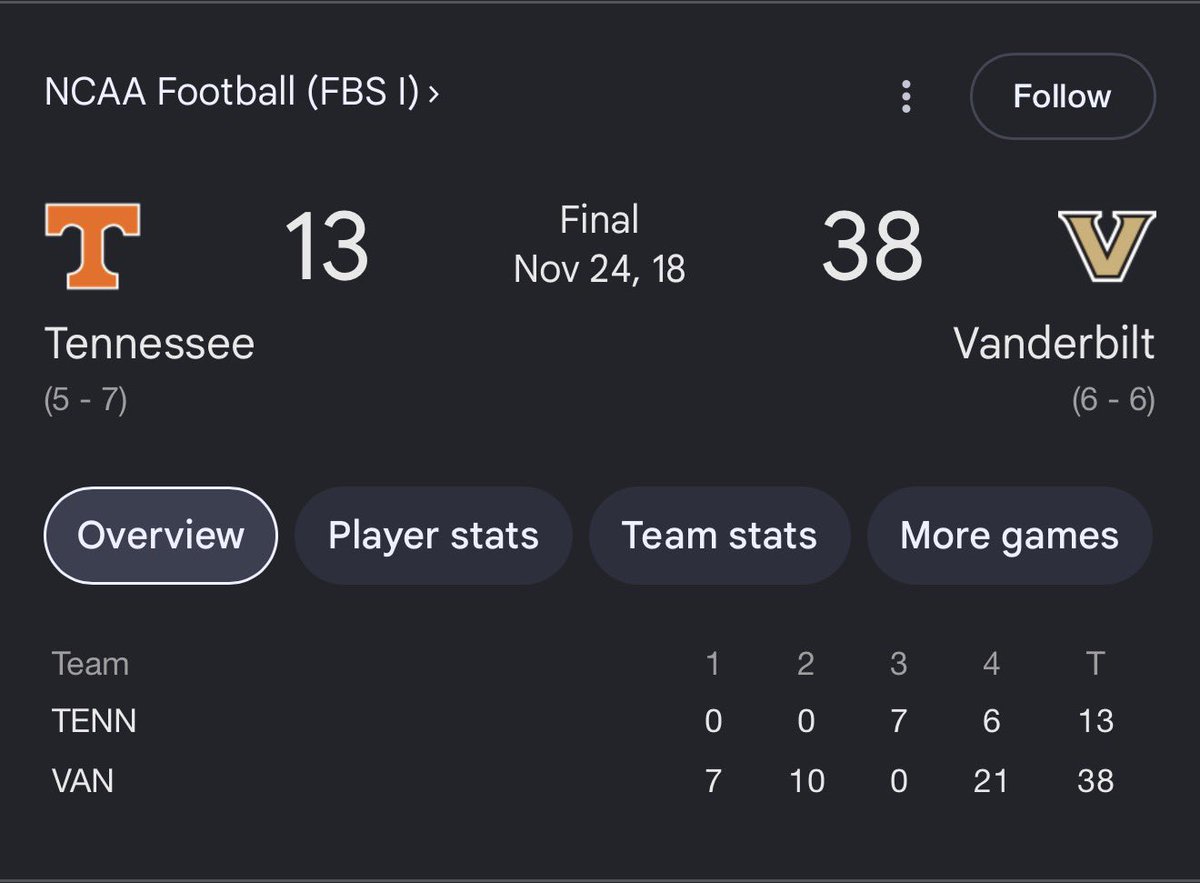Click the Vanderbilt gold V logo
The width and height of the screenshot is (1200, 883).
point(1107,246)
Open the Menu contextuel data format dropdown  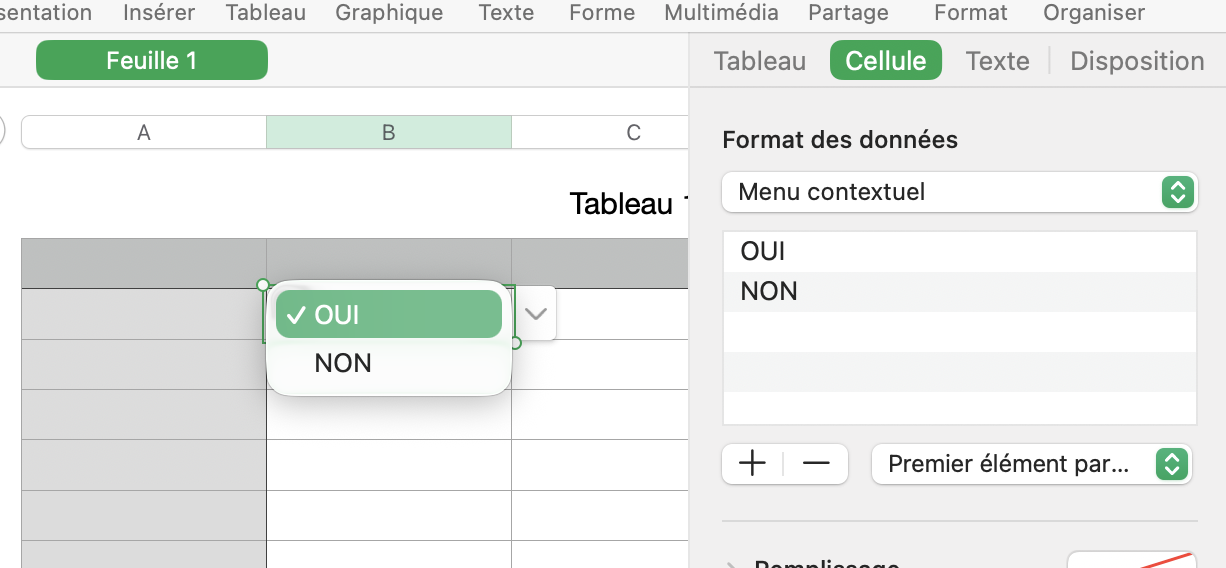pos(958,192)
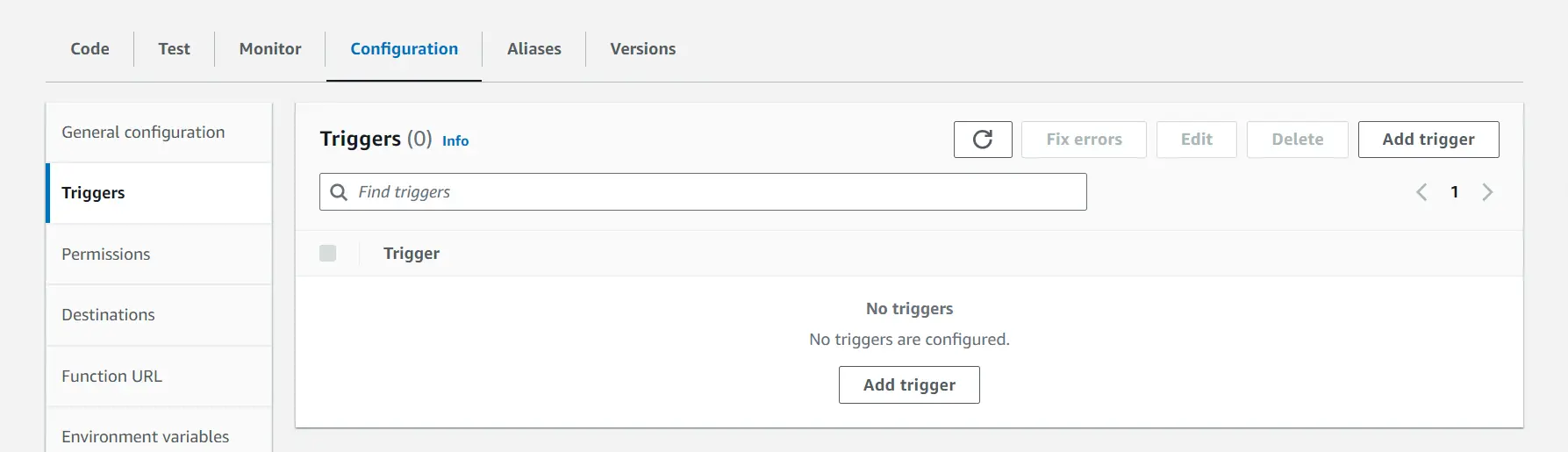Open Environment variables section
Viewport: 1568px width, 452px height.
[x=145, y=436]

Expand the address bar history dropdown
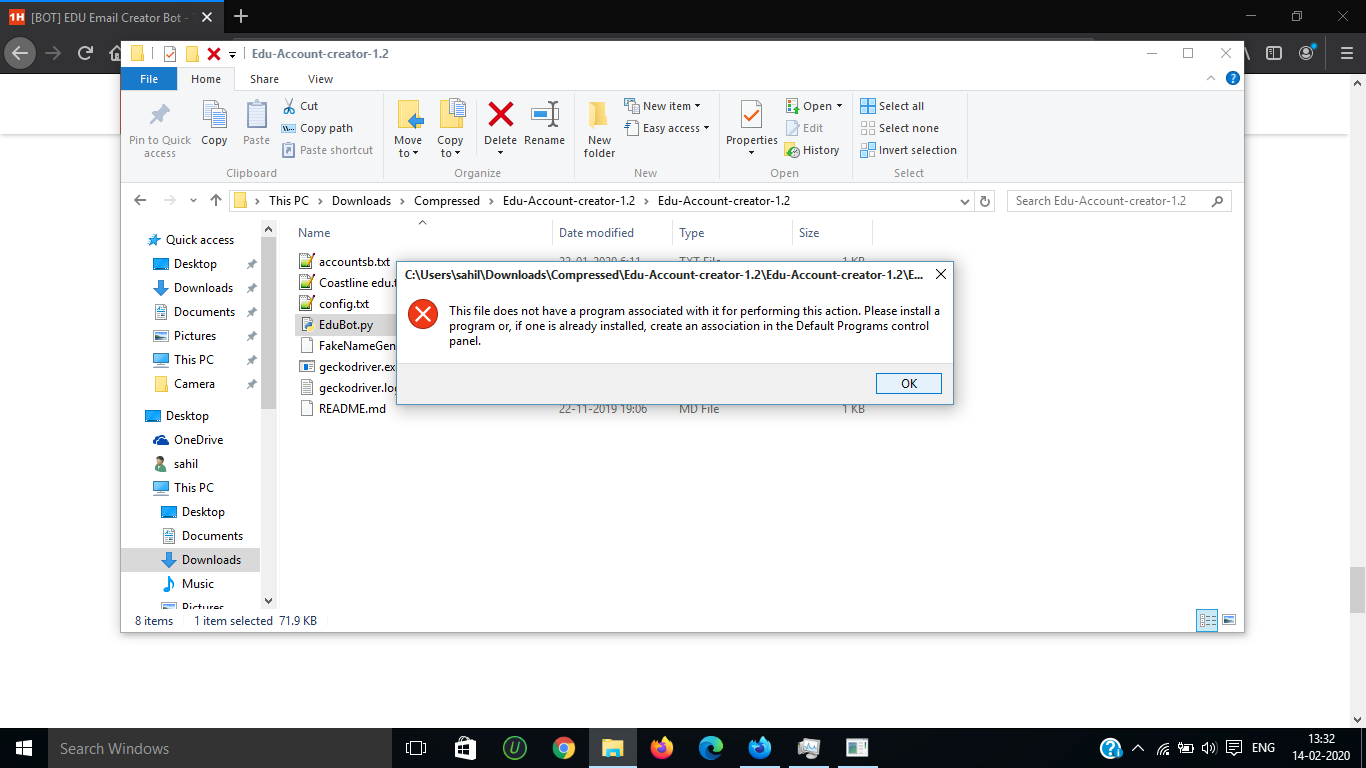click(965, 201)
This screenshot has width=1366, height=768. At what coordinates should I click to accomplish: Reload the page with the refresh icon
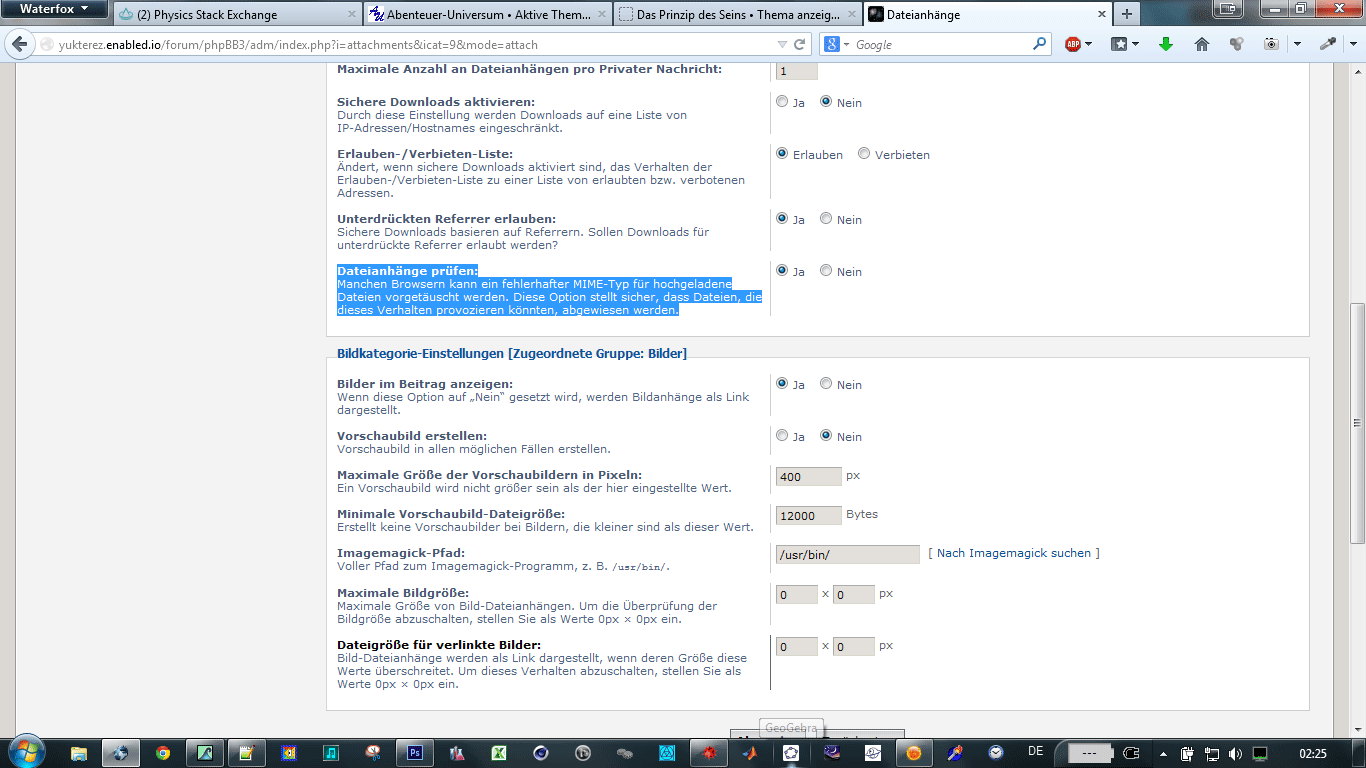(x=799, y=44)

▶ WHAT YOU ARE ASKED TO DO: Quote verbatim the final run of lines in the material above, from the line that contains "Expand the address bar history dropdown" through the very last line, excluding any pictures.

▶ EXPECTED ANSWER:
Expand the address bar history dropdown
click(965, 201)
This screenshot has width=1366, height=768. At what coordinates should I click to accomplish: Reload the page with the refresh icon
(x=799, y=44)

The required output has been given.